## Exercise aim
Find the line that holds "[Passenger Terminal Today] (72, 32)", then repeat it and each line below it word for word through the end of the listing, leaving out pictures.

[Data supplied — start]

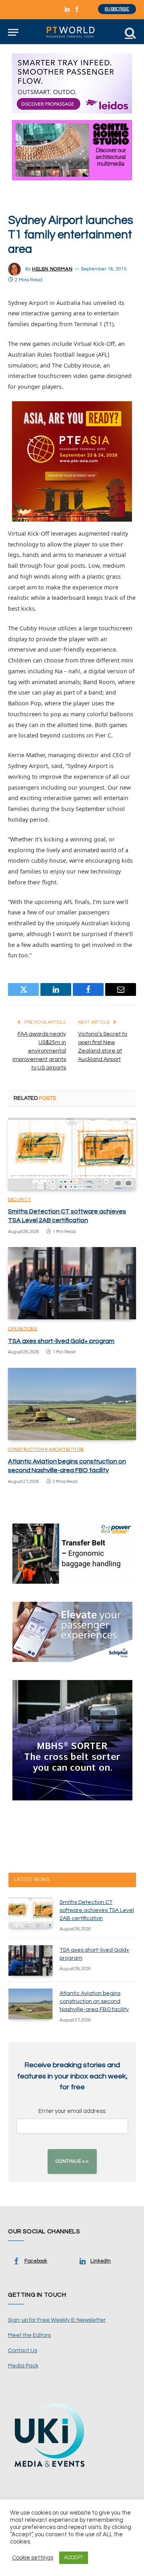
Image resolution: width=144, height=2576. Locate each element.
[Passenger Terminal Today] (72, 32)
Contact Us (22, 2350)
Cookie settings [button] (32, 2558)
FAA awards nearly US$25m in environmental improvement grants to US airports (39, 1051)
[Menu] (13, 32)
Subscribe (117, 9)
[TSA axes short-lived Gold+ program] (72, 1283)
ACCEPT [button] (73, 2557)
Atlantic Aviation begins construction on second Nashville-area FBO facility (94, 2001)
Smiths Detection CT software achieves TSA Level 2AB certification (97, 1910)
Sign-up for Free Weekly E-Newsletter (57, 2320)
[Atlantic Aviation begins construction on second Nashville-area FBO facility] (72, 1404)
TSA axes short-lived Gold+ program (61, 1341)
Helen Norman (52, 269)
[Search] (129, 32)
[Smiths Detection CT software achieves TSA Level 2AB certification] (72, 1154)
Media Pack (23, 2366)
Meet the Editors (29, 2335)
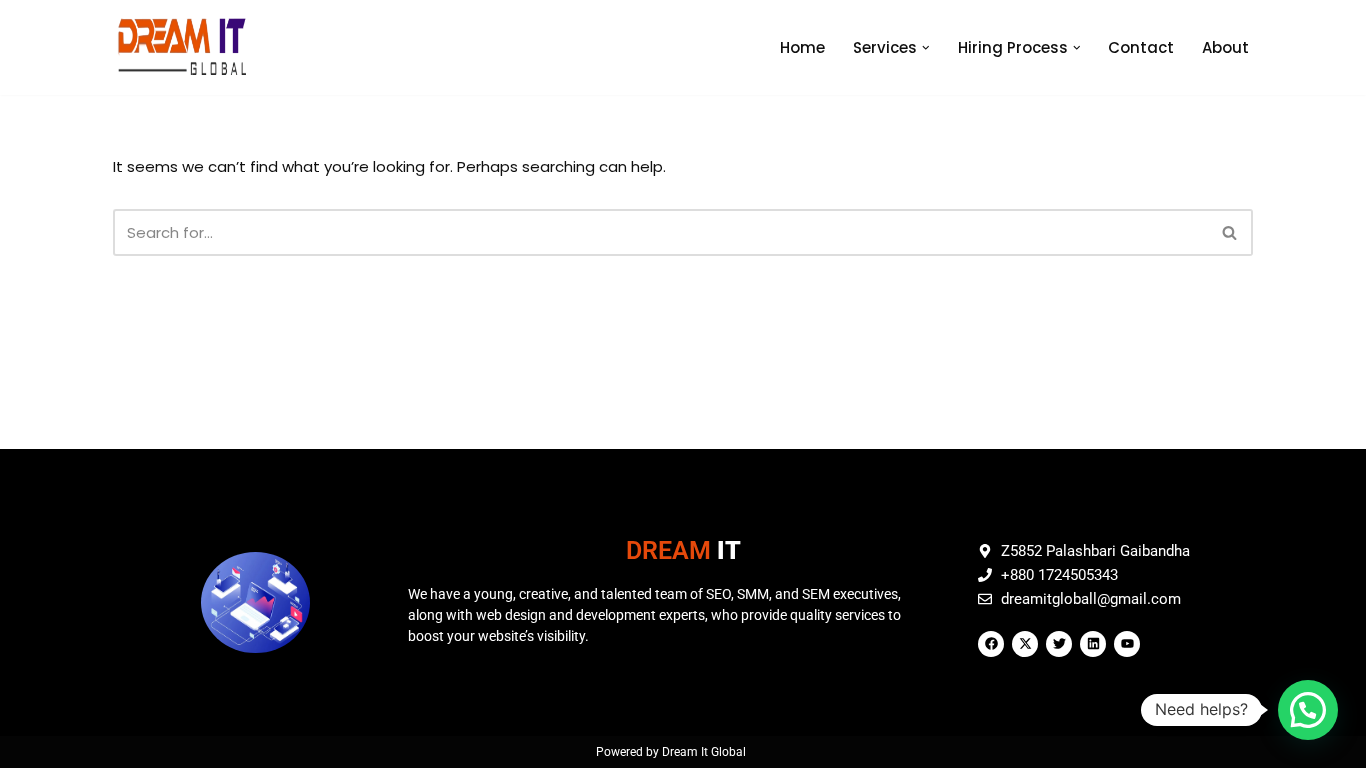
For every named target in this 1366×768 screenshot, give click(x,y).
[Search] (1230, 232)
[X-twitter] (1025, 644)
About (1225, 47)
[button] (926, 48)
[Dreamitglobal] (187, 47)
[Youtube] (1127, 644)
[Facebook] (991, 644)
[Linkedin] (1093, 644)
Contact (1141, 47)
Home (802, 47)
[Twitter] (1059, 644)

[Data supplied — finish]

## Answer section
[Passenger Terminal Today] (72, 32)
Contact Us (22, 2350)
Cookie settings [button] (32, 2558)
FAA awards nearly US$25m in environmental improvement grants to US airports (39, 1051)
[Menu] (13, 32)
Subscribe (117, 9)
[TSA axes short-lived Gold+ program] (72, 1283)
ACCEPT [button] (73, 2557)
Atlantic Aviation begins construction on second Nashville-area FBO facility (94, 2001)
Smiths Detection CT software achieves TSA Level 2AB certification (97, 1910)
Sign-up for Free Weekly E-Newsletter (57, 2320)
[Atlantic Aviation begins construction on second Nashville-area FBO facility] (72, 1404)
TSA axes short-lived Gold+ program (61, 1341)
Helen Norman (52, 269)
[Search] (129, 32)
[Smiths Detection CT software achieves TSA Level 2AB certification] (72, 1154)
Media Pack (23, 2366)
Meet the Editors (29, 2335)
For every named target in this 1366×768 screenshot, give click(x,y).
[Search] (1230, 232)
[X-twitter] (1025, 644)
About (1225, 47)
[button] (926, 48)
[Dreamitglobal] (187, 47)
[Youtube] (1127, 644)
[Facebook] (991, 644)
[Linkedin] (1093, 644)
Contact (1141, 47)
Home (802, 47)
[Twitter] (1059, 644)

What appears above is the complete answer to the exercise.